_Exercício 1_: Reproduza sem nenhuma alteração o trecho do texto sobre o silêncio que começa em "Colaboração para o" e vai até "nem sempre agradáveis.", incluindo essas palavras.
_Exercício 2_:
Diga se cada frase abaixo está de acordo com o texto sobre o silêncio, respondendo sim ou não e citando as palavras do texto que decidem a questão.
(a) Juliana Vilarinho coordena, como voluntária, as atividades do Brahma Kumaris na Grande São Paulo.
(b) Para Sérgio Braghini, o excesso de comunicação de hoje é uma forma de buscar o silêncio.
(c) A meditação Raja Yoga defende que as pessoas calem a voz e o pensamento.

_Texto de origem_:
-------
É possível praticar o silêncio em breves pausas, mesmo em locais barulhentos - Getty Images
É possível praticar o silêncio em breves pausas, mesmo em locais barulhentos Imagem: Getty Images

Beatriz Vichessi

Colaboração para o UOL, em São Paulo

31/03/2016 07h15

Manter-se calado ainda que alguns minutos por dia é um hábito que parece impossível de ter nos dias de hoje. As pessoas estão conectadas o tempo todo e é raro encontrar quem tenha tempo para simplesmente ficar em silêncio, fazendo uma higienização mental. Por mais quietas que estejam, a mente continua a mil por hora. Elas digitam mensagens freneticamente no celular, pensam no que têm de fazer. É uma tempestade de pensamentos nem sempre agradáveis.

Segundo Sérgio Braghini, psicanalista e coordenador do curso de pós-gradução de psicosociologia da juventude da Fundação Escola de Sociologia e Política de São Paulo, o excesso de comunicação que vive-se hoje é uma forma de tentar não ficar calado. “Temos receio do não dito”, fala o especialista.

“Todo ser humano possui um espaço de silêncio”, fala Juliana Vilarinho, coordenadora voluntária das atividades do movimento espiritual Brahma Kumaris, na Grande São Paulo, a despeito das condições atuais impelirem as pessoas a se comunicarem freneticamente.

No Brahma Kumaris, há a prática da meditação Raja Yoga, que defende que os indivíduos silenciem voz e pensamento para criar um estado interno de qualidade para que as coisas ao redor não os influenciem tanto de forma negativa. Tal como uma blindagem.
-------
_Dados apresentados_:

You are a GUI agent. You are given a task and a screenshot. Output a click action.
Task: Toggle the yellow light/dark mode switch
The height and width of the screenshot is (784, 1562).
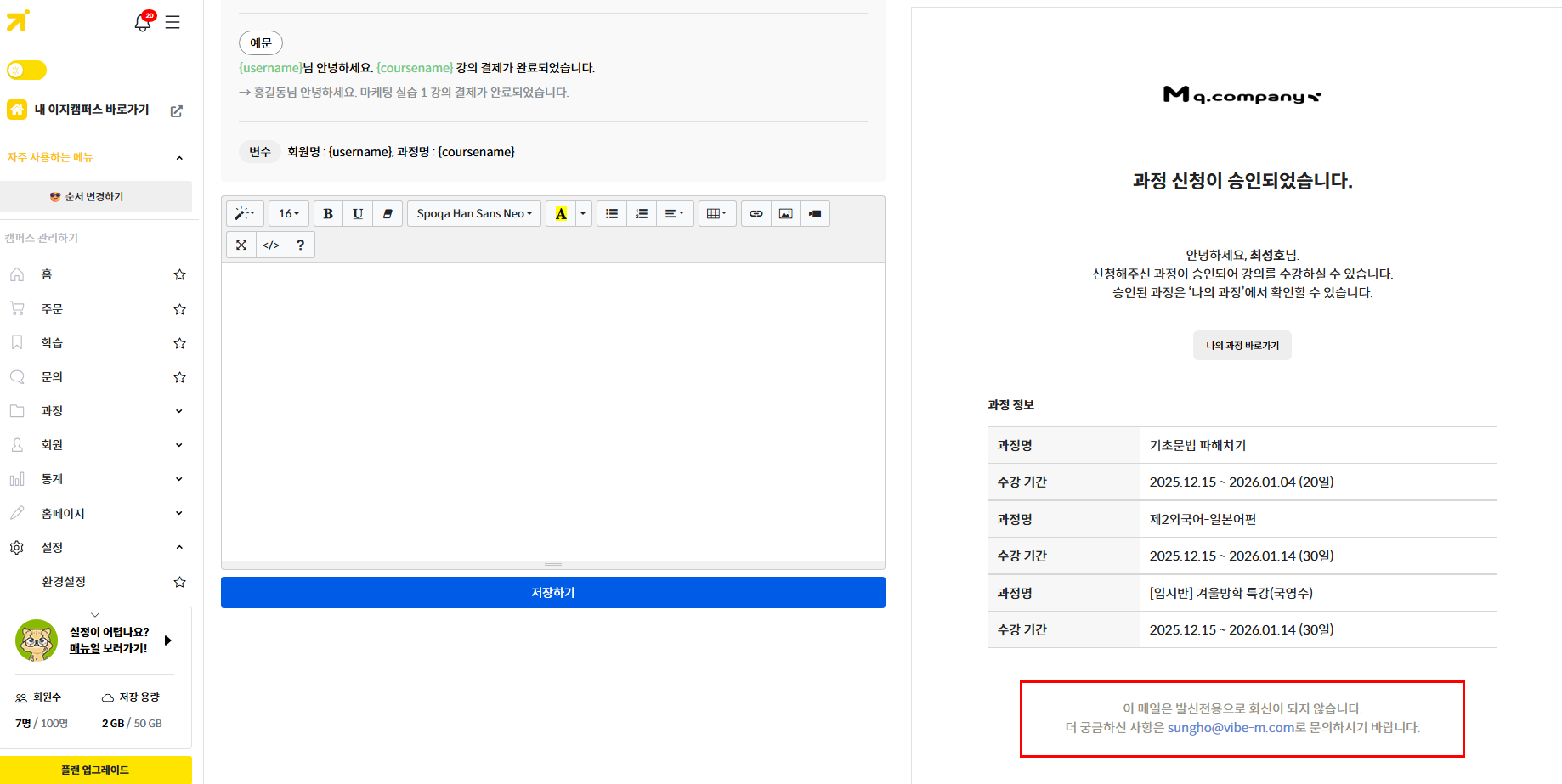pos(26,70)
-------
_Resolução 1_:
Colaboração para o UOL, em São Paulo

31/03/2016 07h15

Manter-se calado ainda que alguns minutos por dia é um hábito que parece impossível de ter nos dias de hoje. As pessoas estão conectadas o tempo todo e é raro encontrar quem tenha tempo para simplesmente ficar em silêncio, fazendo uma higienização mental. Por mais quietas que estejam, a mente continua a mil por hora. Elas digitam mensagens freneticamente no celular, pensam no que têm de fazer. É uma tempestade de pensamentos nem sempre agradáveis.

_Resolução 2_:
(a) Sim: "coordenadora voluntária das atividades do movimento espiritual Brahma Kumaris, na Grande São Paulo".
(b) Não: "o excesso de comunicação que vive-se hoje é uma forma de tentar não ficar calado".
(c) Sim: "defende que os indivíduos silenciem voz e pensamento".